Outro exemplo é nos anos 70, a Pepsi lançou um ataque competitivo contra a Coca-Cola, na famosa campanha dos testes cegos. Foram veiculados pela TV, comerciais em que várias pessoas eram testadas, com vendas nos olhos, para escolherem o melhor refrigerante entre os dois. Apesar de a Coca-Cola ser a preferida do público, nos testes com venda nos olhos as pessoas preferiram, numa proporção de 3 a 2, a Pepsi. Isto é o que se pode chamar de uma decisão inconsciente.

Outro exemplo muito presente no dia a dia são as entrevistas de empregos que muitas vezes o recrutador comete erros por se deixar influenciar excessivamente pela aparência das pessoas e deixar de lado aspectos relevantes de sua competência profissional, isto não nos causa tanta estranheza, visto que vivemos numa sociedade dos retoques e filtros fotográficos na busca pela imagem perfeita. Ele defende que as entrevistas de empregos deveriam acontecer inicialmente por telefone ou na leitura de currículos e só na reta final, quando houver apenas dois ou três concorrentes aptos a assumir o cargo, é que deveria haver a entrevista pessoal, é mais ou menos a utilização da habilidade do deficiente visual, guiaríamos pelo histórico da experiência, isto é se a experiência fosse uma das exigências para função e também nos guiaríamos pelas mensagens contidas na voz do candidato, mas será que com tudo isto não idealizaríamos inconscientemente a imagem de alguém e na hora do cara a cara a ilusão mental não estaria a atrapalhar? Como vimos são muitas as teorias, muitas as condicionantes que compõem o quadro num mundo em constantes mudanças, é crucial tentar escapar a modelos prontos.

O sociólogo entende que se estamos inclinados a cometer erros irracionalmente, a maneira de agirmos desta forma não é apenas o resultado da determinação do acumulado das teorias passadas, sabendo disto o sociólogo rompe com os paradigmas do discurso epistemológico, que oferecem a todo tempo o risco de incorrer em modelos prontos. Essa atitude é a forma científica de agir e implica na submissão dos procedimentos metodológicos à uma razão epistemológica cética, questionadora e vigilante.

É questionando a pratica que rompemos com o saber imediato, aquele saber inconsciente e banal, rompendo com as relações aparentes e independente das opiniões e intenções do sujeito que o objeto da investigação, cujos pressupostos foram assimilados inconscientemente.
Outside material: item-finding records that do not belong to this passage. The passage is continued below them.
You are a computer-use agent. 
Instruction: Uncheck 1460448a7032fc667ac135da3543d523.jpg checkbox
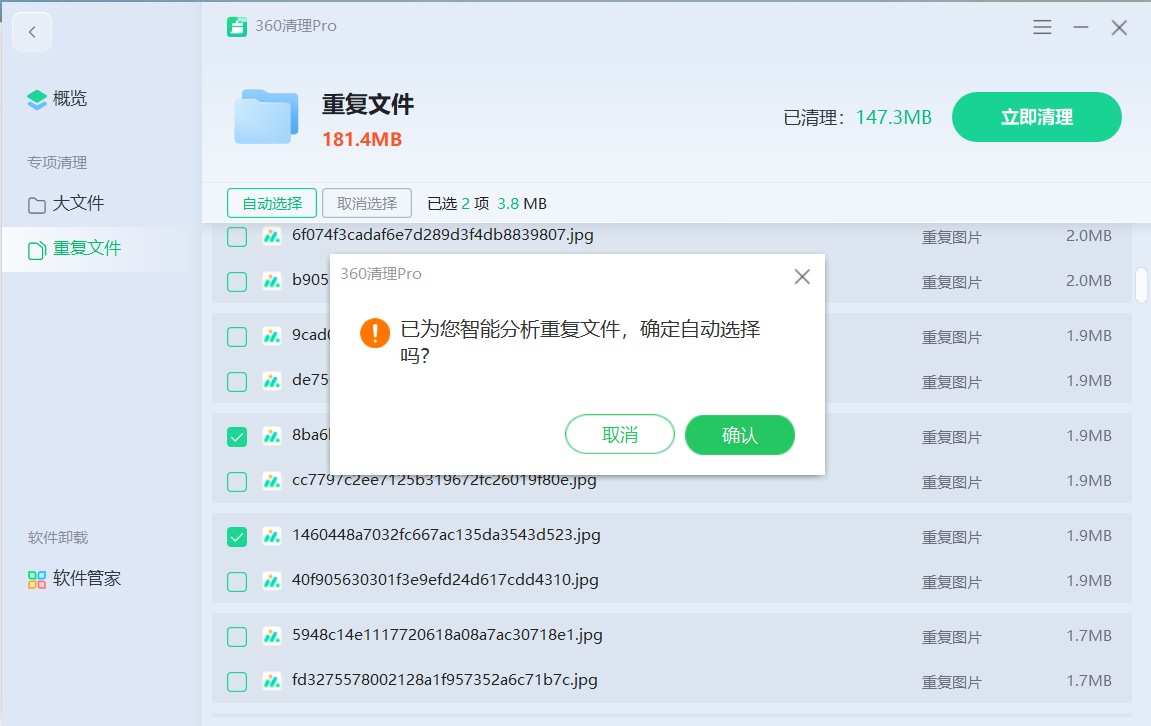237,537
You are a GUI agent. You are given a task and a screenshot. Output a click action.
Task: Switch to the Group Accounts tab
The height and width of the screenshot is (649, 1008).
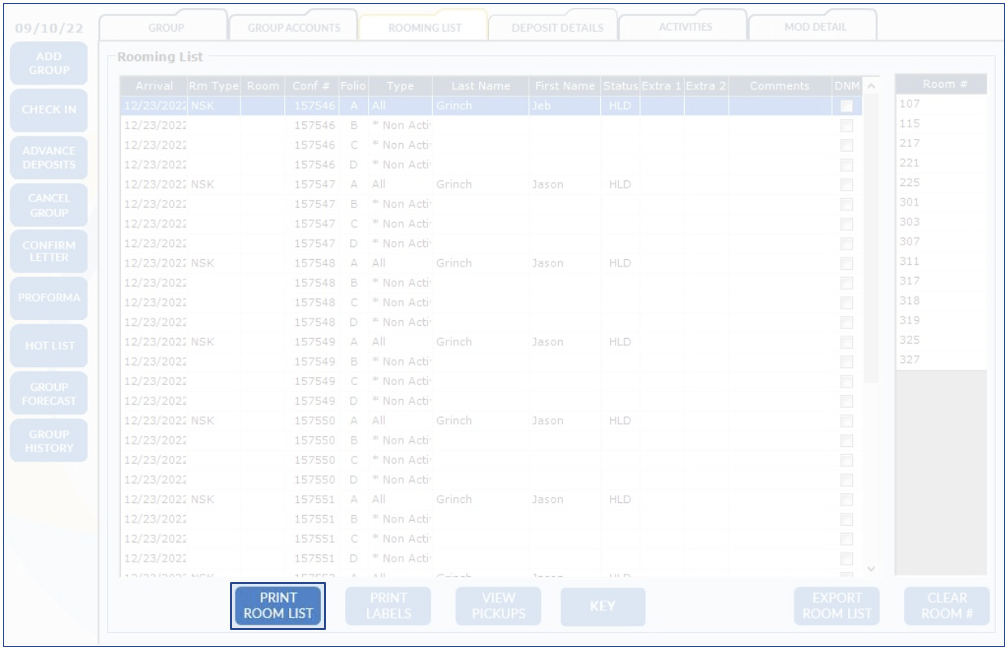tap(293, 27)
A tarefa da sociologia é desvendar incansavelmente as diversas modalidades de atuação das diferentes formas de dominação veladas e dissimuladas nos diversos mundos sociais, trazendo à tona fatos que estão escondidos sob o manto da ilusão e das aparências. É necessário, ainda, voltar-se contra a teoria tradicional e repetitiva, posto que estas, pretensamente universais, porem superficiais, porque tiram da lógica do senso-comum seu projeto fundamental, e não mais do estudo cientifico atualizado. Bourdieu propõe uma teoria do conhecimento sociológico capaz de superar as armadilhas do objetivismo, determinismo sociológico, do subjetivismo e voluntarismo individualista.
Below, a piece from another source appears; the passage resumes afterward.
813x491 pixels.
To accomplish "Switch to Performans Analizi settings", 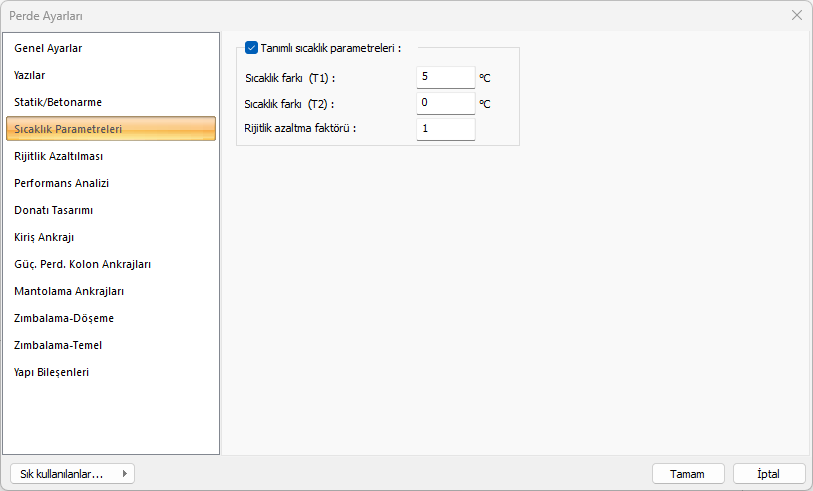I will pos(62,183).
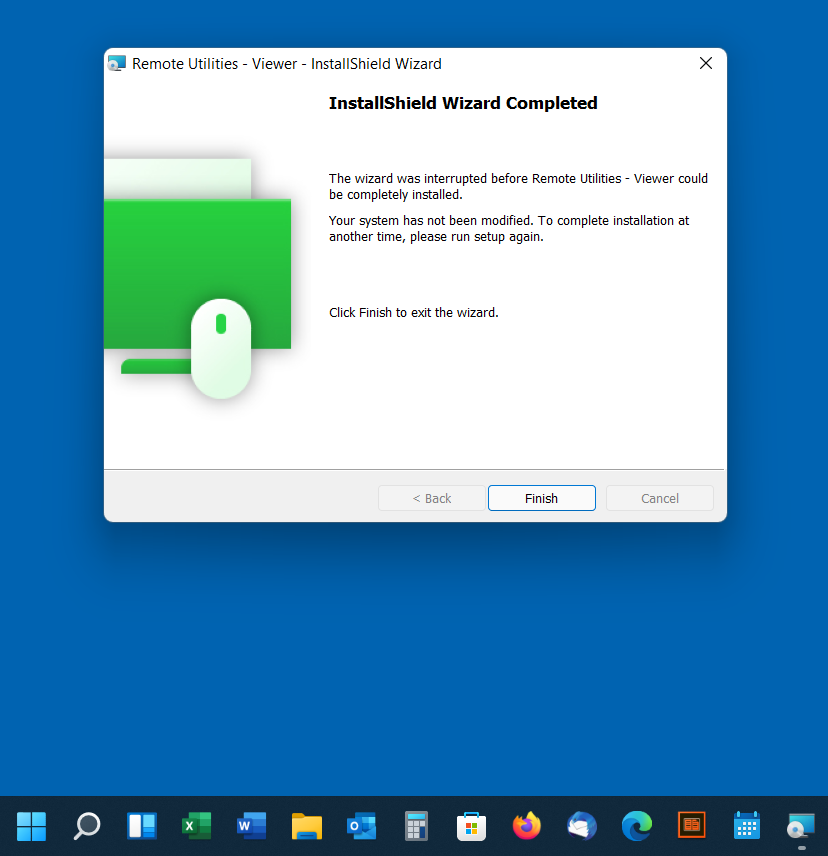Click the InstallShield Wizard Completed heading
This screenshot has height=856, width=828.
click(x=463, y=103)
A sociologia é uma ciência que acaba incomodando, pois rompe com a tradição, tira o véu do senso comum, criticando muitas vezes de forma feroz, colocando problemas e trazendo à baila recalques que são ocultados e escondidos propositadamente, as vezes o sociólogo é acusado de querer destruir o sistema onde ele mesmo está inserido com suas peculiaridades e interesses.

O livro é uma ótima introdução aos conceitos da sociologia, suas reflexões aproximam o leitor ao mundo critico, elevando a capacidade de melhor enxergar o mundo e os fatos que estão escondidos nas mais simples ações cotidianas, extraindo o sujeito da posição que ocupa como apenas um mero reprodutor de informações, o conteúdo é denso, porém tem uma linguagem que permite um bom entendimento, penso que esta leitura seja importantíssima se quisermos entender o que seja a profissão do sociólogo.

Fontes:

Bourdieu, Pierre, 1930- A profissão de sociólogo: preliminares epistemológicas 1 Pierre Bourdieu, Jean Ciaude Chamboredon, Jean-Ciaude Passeron ; tradução de Guilherme João de Freitas Teixeira. - Petrópolis, RJ: vozes, 1999.